Prime Minister Keir Starmer announced plans on Monday to dismantle regulatory barriers perceived as impediments to growth, as he secured over £60 billion ($78 billion) in commitments from leading global businesses. This initiative follows the Labour Party’s ascent to power in July, where it vowed to restore investor confidence and rejuvenate the nation’s aging infrastructure and public services.
At a gathering in London aimed at attracting private investment, Starmer emphasized the government’s commitment to streamlining planning processes, enhancing regulations to encourage innovation, and ensuring the provision of affordable, sustainable energy. “We will make sure that every regulator in this country—especially our economic and competition regulators—takes growth as seriously as this room does,” he asserted, underscoring the role of the Competition and Markets Authority (CMA) in fostering a more growth-oriented environment, according to Reuters.
Starmer’s administration has faced challenges in its early days, particularly with investor uncertainty surrounding tax implications ahead of the government’s upcoming budget. Many investors have expressed frustration over the lengthy process required to develop critical infrastructure, a sentiment that has grown more pronounced since the 2016 Brexit referendum, which cast doubt on future trading conditions and led to years of political instability.

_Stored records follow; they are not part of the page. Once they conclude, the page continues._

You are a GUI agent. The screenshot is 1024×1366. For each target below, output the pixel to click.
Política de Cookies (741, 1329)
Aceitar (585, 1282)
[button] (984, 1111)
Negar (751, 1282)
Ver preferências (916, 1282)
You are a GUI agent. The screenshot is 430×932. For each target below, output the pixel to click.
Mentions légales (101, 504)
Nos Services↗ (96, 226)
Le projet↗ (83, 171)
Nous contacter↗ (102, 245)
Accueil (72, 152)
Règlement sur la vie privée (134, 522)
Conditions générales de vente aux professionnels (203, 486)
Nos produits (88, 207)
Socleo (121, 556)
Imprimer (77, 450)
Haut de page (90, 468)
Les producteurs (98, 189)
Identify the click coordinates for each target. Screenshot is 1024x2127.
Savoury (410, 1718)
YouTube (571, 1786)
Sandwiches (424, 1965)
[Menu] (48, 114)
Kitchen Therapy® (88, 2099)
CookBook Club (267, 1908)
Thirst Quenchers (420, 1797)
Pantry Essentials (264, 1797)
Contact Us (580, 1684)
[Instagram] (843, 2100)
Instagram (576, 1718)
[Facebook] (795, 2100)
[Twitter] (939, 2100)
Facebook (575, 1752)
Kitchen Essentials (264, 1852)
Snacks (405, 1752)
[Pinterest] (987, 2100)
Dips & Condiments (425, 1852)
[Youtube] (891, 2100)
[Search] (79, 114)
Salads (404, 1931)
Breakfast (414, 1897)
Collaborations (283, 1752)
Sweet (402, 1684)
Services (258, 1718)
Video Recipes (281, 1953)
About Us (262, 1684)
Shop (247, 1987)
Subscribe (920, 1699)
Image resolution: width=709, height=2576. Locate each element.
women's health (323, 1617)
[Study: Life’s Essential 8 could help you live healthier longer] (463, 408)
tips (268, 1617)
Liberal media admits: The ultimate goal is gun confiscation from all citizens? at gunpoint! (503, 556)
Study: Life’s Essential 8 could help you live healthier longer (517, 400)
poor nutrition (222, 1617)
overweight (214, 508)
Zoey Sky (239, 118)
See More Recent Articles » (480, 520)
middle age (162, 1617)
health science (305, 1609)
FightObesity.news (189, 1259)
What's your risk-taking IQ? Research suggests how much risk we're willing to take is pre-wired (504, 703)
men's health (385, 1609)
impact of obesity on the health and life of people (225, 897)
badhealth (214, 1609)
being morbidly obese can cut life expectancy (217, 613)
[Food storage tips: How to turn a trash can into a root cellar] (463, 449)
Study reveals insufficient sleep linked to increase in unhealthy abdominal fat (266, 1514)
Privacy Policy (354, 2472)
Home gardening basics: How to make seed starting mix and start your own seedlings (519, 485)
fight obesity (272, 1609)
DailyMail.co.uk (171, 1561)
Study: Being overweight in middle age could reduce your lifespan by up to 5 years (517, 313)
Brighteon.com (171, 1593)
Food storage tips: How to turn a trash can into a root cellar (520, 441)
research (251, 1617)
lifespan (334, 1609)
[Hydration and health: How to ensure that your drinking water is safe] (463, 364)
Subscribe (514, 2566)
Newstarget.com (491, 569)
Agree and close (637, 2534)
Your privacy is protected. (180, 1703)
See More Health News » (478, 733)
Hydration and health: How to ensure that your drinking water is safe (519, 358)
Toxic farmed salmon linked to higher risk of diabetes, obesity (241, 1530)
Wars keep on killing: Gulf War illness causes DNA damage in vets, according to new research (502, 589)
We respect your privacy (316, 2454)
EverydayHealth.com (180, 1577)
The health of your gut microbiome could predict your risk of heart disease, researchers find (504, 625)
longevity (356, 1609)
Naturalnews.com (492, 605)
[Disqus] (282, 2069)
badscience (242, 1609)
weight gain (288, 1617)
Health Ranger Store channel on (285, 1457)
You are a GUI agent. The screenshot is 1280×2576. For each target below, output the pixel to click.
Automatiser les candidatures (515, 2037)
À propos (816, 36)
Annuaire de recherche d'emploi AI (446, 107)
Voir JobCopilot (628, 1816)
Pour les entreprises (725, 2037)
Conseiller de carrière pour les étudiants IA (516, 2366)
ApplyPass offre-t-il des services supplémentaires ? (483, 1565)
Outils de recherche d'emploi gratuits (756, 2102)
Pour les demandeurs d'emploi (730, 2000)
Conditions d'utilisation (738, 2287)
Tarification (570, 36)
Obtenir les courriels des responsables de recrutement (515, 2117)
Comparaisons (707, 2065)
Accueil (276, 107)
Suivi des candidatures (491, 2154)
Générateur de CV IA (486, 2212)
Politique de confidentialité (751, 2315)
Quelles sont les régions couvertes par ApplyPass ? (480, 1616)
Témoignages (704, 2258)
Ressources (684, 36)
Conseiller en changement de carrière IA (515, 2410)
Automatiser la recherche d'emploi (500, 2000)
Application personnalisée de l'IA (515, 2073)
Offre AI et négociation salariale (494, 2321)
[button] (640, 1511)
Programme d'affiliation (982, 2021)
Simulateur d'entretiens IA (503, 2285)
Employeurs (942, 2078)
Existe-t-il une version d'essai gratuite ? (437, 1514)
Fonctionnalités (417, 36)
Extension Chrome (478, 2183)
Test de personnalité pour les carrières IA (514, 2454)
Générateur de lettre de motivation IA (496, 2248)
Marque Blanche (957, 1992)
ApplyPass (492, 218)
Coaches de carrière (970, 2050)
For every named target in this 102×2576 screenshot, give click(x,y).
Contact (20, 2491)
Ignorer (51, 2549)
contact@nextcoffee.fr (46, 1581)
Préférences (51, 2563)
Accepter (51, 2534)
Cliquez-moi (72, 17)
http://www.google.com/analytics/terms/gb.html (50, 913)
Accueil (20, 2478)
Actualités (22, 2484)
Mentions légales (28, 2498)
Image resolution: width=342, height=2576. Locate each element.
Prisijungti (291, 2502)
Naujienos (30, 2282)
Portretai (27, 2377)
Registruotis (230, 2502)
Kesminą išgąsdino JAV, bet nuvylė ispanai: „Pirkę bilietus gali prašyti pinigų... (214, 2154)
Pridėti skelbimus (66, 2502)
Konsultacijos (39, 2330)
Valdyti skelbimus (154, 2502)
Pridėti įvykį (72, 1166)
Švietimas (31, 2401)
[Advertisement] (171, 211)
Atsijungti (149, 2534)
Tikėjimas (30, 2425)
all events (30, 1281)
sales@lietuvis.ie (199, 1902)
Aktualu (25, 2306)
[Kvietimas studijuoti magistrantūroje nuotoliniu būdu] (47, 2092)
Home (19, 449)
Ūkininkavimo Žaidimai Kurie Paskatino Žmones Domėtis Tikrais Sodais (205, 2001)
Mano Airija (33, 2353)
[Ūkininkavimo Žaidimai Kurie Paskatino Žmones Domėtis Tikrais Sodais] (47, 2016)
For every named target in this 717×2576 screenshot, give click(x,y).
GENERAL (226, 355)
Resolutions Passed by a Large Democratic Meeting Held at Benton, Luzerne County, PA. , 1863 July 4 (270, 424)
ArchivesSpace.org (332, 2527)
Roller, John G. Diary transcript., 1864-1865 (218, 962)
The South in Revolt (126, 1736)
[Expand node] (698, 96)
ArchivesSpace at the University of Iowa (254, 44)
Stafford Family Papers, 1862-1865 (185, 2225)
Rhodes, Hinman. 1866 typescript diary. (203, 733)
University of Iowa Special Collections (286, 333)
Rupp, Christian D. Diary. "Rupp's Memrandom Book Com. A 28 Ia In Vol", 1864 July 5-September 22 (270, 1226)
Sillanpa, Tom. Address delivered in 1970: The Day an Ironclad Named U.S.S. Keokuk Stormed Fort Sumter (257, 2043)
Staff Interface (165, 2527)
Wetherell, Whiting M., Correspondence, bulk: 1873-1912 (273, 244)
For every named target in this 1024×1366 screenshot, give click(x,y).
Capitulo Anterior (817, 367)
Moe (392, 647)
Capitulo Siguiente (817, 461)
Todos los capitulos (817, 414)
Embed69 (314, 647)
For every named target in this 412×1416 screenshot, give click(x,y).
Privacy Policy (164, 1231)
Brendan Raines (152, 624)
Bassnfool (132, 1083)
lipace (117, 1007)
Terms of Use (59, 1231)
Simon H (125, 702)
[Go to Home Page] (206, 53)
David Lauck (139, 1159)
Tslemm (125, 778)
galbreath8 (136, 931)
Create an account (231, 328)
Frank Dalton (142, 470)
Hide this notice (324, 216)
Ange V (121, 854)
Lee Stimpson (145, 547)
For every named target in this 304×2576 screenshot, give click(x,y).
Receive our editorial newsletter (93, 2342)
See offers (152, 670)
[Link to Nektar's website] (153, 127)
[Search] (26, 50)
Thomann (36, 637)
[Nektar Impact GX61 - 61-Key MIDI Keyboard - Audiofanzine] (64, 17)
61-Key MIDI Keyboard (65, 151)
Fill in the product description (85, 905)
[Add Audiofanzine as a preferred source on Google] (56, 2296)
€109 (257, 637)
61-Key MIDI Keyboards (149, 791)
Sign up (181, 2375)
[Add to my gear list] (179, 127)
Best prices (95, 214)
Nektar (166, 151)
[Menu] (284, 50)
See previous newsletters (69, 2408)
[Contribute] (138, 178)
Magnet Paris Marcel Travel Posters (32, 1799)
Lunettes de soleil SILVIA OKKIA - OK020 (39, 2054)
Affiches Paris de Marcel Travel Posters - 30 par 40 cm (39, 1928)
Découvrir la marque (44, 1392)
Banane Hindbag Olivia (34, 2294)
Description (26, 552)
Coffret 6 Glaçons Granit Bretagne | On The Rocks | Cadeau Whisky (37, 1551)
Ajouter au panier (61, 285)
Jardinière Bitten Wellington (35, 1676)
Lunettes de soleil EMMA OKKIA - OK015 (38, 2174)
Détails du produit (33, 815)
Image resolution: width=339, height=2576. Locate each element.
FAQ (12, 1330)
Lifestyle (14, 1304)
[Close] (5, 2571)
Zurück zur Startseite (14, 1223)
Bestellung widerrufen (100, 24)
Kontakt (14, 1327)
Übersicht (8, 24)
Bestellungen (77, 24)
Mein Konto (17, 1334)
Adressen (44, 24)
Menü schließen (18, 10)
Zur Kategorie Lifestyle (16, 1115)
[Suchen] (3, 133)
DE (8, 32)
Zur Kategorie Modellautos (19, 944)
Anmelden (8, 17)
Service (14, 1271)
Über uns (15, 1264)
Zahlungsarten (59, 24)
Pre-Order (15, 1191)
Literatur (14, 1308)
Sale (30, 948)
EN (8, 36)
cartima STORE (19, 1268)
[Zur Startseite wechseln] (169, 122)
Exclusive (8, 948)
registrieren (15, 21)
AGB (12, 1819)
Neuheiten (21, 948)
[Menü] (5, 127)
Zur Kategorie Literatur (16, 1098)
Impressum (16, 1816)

Recent data highlighted by Reuters revealed that foreign direct investment inflows in the UK hit a nine-year low of 2.7% of the economy in the second quarter of 2024, prompting urgency from the government to attract substantial capital. To this end, the Labour government defended its initial efforts to enhance workers’ rights while unveiling a comprehensive industrial strategy that encompasses vital areas such as skills development, research and development (R&D), energy supply, planning, and funding.
Amid calls for a more cohesive strategy, the government also announced plans to relax bank ring-fencing regulations, eliminate outdated reporting requirements for firms, and introduce a new National Wealth Fund. Business Minister Jonathan Reynolds emphasized that while there would be no “bonfire” of regulations, addressing the UK’s challenges in securing investment and constructing infrastructure is crucial.
However, regulatory reform is not the sole concern of investors. Market sentiments are shifting, with apprehensions growing about potential tax increases and additional borrowing to address a projected £22 billion shortfall in public finances ahead of the October 30 budget. Shadow Chancellor Rachel Reeves hinted at the possibility of raising social security contributions for employers, which could further unsettle investors.
Starmer assured the public that the upcoming budget would embody “the tough love of prudence,” while rejecting rumors that capital gains tax rates might soar to 39%. He remarked, “There’s been a lot of doom and gloom,” a sentiment echoed by Michael Mainelli, Lord Mayor of the City of London. Mainelli told Reuters that the government now has “the potential to really get shoulders to the wheel and do things,” signaling a shift in tone toward optimism about the UK’s economic future.